How will that change things? Well, it already is changing things in cancer. Increasingly as part of research studies, and it won’t be long before this finds its way into the management of cancer in general, is the desire to know in any given individual’s cancer exactly what has gone wrong in those cancer cells that’s causing them to grow faster than they’re supposed to because cancer is a disease of the genome. Now we have the chance to look comprehensively, each individual at a time, in what’s gone wrong there and what you might want to do about it because knowing that, you can then choose the right combination of targeted therapies, that are not one size fits all, but are designed for that person’s specific molecular signature. That’s just one example.
Certainly all of us in the next decade will probably have the chance to have our complete genome sequences placed into our medical record. That will give insights into what you might be at risk for in the future. It will give insights into if you fall ill, what drug should be used for you and what dose because individual differences can be predicted by a study of the DNA. So it is going to transform the way we approach many medical problems but not overnight. There were some overly optimistic predictions that this was going to happen in the blink of an eye. It takes a lot of hard work, a lot of research, a lot of driving the costs down to make those things come true.
Michael Keegan: There’s also some privacy concerns around genetic testing. I’d like to switch gears on that. What are your thoughts around privacy concerns and what needs to be done to the genetic testing infrastructure so that privacy issues are no longer a problem?
Dr. Francis Collins: As the director of the human genome project, one of my areas of focus was in fact on the ethical, legal and social implications of these advances. Much work was done to try to anticipate what we would need to do about privacy and confidentiality. One of the big achievements of that focus was the passage and signing into law of the Genetic Information Nondiscrimination Act, GINA, which now as the law of the land in the United States says that your DNA information cannot be used against you in health coverage or in employment. That was a big issue that was getting in the way of a lot of people’s comfort level in terms of having information about their genome determined, even though they might want the information for medical purposes.
In terms of privacy, again this fits pretty much into the whole question of privacy of the rest of your medical record.
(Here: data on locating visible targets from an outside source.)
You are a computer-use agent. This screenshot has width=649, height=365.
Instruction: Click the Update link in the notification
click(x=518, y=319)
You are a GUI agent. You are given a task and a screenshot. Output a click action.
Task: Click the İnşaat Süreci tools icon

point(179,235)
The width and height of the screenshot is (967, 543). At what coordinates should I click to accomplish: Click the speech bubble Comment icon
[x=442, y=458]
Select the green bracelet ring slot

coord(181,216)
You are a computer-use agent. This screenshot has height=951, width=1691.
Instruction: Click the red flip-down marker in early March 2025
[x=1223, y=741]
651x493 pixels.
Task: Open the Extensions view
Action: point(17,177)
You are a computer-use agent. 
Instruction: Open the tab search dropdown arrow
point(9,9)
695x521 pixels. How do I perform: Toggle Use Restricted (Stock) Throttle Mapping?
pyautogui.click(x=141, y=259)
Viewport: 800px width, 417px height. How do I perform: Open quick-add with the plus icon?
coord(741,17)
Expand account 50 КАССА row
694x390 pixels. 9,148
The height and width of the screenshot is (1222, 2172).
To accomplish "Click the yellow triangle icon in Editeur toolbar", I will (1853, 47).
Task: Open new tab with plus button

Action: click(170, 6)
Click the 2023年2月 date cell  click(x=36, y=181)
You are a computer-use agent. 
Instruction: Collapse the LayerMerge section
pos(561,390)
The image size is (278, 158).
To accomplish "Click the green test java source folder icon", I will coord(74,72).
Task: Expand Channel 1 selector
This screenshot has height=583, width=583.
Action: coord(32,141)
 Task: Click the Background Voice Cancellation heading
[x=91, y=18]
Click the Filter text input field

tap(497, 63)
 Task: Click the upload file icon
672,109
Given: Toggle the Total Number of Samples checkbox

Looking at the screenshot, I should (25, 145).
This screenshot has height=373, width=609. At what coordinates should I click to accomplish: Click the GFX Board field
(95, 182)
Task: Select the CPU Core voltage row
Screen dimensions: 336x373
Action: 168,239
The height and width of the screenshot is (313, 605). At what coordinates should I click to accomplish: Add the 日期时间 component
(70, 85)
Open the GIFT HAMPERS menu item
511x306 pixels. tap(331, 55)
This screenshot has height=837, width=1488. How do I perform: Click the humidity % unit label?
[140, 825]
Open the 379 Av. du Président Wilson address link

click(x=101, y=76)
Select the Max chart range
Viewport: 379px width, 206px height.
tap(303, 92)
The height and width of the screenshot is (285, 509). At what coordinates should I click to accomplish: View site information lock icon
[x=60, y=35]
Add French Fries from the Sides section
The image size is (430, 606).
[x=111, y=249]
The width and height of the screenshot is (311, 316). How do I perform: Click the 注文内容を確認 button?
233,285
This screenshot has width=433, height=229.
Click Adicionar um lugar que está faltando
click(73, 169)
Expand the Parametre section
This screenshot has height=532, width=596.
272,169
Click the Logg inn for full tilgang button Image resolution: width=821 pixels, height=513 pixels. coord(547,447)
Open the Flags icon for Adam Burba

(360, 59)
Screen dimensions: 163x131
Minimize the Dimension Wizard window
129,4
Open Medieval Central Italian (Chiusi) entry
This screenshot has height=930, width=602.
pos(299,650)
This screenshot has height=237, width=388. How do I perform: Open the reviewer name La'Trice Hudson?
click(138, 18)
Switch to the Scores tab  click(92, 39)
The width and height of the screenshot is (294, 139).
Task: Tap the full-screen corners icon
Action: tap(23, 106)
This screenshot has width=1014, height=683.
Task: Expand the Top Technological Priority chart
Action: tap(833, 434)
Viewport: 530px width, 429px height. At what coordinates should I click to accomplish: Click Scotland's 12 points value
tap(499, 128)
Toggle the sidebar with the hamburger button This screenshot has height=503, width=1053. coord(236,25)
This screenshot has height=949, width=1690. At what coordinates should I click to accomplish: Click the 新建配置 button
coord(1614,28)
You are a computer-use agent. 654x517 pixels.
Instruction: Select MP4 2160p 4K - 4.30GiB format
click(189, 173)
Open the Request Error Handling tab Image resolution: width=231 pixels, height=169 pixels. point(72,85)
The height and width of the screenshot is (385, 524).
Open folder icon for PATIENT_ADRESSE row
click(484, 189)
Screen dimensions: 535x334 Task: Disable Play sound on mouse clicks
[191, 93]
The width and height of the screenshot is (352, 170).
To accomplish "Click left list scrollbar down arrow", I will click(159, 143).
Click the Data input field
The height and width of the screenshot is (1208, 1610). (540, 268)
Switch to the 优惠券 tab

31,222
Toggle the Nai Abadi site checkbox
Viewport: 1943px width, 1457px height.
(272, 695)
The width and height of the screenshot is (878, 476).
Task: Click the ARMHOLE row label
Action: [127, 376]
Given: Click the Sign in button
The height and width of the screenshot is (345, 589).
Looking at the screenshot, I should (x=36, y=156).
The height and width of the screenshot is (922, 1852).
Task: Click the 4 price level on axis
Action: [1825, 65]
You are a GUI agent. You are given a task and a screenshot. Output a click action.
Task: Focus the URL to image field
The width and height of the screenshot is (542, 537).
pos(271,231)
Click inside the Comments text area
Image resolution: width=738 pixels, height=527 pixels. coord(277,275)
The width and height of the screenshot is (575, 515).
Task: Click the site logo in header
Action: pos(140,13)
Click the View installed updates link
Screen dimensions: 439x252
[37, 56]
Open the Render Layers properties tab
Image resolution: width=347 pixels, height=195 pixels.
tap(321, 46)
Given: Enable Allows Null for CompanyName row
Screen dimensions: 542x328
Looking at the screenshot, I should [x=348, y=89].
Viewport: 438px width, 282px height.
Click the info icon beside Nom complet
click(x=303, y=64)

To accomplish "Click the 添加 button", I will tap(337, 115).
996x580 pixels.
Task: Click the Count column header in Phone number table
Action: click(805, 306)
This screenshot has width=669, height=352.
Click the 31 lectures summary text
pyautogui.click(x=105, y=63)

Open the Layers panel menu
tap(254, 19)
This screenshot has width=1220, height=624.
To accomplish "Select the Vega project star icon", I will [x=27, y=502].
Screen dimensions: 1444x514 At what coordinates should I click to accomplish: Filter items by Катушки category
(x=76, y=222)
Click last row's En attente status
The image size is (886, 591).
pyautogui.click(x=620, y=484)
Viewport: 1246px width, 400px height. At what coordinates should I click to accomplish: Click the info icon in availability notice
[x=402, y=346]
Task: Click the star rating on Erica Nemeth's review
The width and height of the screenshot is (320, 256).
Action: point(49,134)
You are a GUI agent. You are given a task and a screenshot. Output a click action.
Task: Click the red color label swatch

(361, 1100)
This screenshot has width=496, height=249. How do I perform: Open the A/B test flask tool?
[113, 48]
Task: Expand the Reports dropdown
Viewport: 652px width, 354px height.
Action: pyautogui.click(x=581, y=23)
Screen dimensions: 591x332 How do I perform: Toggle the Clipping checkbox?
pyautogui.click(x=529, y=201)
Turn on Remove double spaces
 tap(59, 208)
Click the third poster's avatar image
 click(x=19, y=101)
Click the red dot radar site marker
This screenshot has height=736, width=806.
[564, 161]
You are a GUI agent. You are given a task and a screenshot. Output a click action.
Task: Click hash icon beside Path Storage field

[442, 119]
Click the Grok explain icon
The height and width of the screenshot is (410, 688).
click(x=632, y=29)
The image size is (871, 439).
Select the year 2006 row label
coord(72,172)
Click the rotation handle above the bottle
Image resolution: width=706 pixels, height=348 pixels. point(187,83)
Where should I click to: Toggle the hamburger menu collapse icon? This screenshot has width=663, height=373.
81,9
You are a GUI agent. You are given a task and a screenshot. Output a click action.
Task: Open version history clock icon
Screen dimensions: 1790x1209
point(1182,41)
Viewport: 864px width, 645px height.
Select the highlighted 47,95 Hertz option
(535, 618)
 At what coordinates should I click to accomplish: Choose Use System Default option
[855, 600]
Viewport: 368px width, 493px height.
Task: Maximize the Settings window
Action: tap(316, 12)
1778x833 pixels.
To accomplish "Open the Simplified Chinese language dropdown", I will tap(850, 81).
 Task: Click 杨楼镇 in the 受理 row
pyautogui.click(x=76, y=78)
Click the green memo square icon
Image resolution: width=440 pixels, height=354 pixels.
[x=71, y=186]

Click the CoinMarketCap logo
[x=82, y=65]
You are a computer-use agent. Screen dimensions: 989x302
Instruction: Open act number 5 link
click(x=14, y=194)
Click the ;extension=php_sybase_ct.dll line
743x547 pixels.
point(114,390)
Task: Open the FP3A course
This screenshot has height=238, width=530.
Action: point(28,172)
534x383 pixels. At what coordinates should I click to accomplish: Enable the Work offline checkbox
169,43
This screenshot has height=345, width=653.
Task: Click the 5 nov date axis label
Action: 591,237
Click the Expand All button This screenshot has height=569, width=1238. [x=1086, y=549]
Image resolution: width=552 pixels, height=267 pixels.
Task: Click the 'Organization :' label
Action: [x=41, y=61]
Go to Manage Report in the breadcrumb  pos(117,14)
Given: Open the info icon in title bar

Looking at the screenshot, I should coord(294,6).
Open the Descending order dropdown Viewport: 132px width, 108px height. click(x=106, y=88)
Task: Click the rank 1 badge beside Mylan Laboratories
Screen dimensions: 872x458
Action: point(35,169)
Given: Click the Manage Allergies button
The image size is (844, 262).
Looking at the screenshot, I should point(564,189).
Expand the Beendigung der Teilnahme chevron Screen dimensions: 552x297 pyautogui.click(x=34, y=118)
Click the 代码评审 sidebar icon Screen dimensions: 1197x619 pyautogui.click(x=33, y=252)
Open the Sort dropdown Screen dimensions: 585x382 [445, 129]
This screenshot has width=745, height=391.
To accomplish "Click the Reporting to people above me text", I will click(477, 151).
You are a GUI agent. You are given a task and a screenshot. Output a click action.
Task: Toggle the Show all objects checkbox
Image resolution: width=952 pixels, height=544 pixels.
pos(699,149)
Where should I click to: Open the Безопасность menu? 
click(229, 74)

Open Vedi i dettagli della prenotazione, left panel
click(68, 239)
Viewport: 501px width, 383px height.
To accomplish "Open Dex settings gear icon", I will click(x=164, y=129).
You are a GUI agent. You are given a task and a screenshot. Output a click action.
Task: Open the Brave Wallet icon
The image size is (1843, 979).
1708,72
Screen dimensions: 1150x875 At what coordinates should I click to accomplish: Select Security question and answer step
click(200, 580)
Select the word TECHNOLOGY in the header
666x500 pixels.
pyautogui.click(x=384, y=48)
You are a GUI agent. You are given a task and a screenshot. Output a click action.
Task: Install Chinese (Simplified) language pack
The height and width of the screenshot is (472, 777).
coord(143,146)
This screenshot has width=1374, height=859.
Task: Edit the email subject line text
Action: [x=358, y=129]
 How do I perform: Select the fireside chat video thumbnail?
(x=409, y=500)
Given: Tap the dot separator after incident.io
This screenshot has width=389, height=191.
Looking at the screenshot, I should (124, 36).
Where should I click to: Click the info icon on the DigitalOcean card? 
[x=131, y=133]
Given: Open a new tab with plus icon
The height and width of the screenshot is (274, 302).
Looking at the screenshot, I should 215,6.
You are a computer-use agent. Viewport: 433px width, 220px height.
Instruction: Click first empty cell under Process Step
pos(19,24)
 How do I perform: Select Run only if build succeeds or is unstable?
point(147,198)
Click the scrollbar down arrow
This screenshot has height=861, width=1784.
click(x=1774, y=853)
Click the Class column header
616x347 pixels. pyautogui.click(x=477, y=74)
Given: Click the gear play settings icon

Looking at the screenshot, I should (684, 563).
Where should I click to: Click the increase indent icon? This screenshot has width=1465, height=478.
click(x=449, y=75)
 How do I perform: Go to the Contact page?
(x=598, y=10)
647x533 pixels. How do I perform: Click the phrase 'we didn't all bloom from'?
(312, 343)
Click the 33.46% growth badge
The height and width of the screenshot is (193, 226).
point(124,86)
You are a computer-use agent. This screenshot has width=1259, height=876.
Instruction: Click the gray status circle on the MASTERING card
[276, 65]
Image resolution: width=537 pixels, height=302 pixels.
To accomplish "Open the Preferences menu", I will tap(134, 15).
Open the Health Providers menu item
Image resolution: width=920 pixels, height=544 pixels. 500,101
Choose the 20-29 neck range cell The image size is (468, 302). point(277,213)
Are we going to have a system where DNA information is part of that medical record, and is protected in the same way as the rest of it? I think we’re coming along reasonably well there. Of course, many people would say our whole ideas of privacy are gradually evolving. Certainly people in the younger generation seem a lot less concerned about those issues judging by ways in which they put very private information up on Facebook. I wouldn’t advocate that we take that as necessarily a guide to good behavior. I do, however, think the privacy issues are manageable.
Michael Keegan: Dr. Collins, much of the NIH research successes have created the opportunity for personalized medicine. What are some of the benefits of personalized medicine? Perhaps you could share with us some success stories in this area.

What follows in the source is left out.